=== Available records ===

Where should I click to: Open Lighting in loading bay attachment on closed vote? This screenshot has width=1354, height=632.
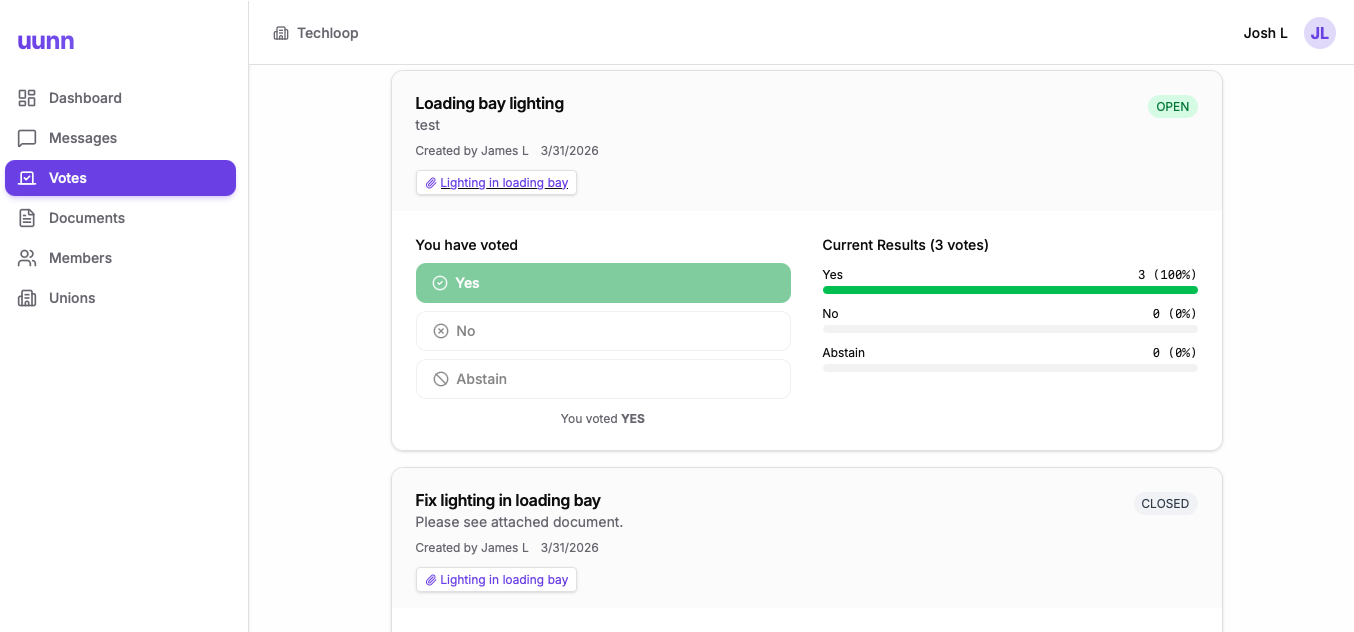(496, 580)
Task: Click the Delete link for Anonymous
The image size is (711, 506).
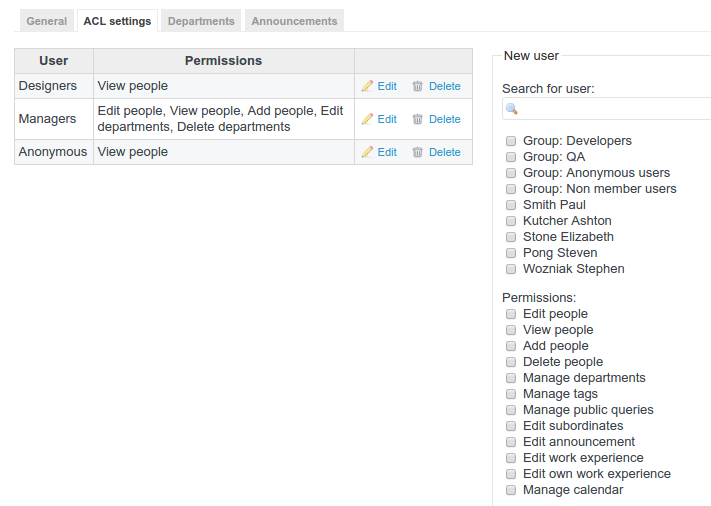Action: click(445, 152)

===

Exercise instructions: Each entry should be repeated exactly as it appears; the pictures stay out.

Written answer:
Where should I click to: Open Lighting in loading bay attachment on closed vote? This screenshot has width=1354, height=632.
(496, 580)
Task: Click the Delete link for Anonymous
The image size is (711, 506).
Action: click(445, 152)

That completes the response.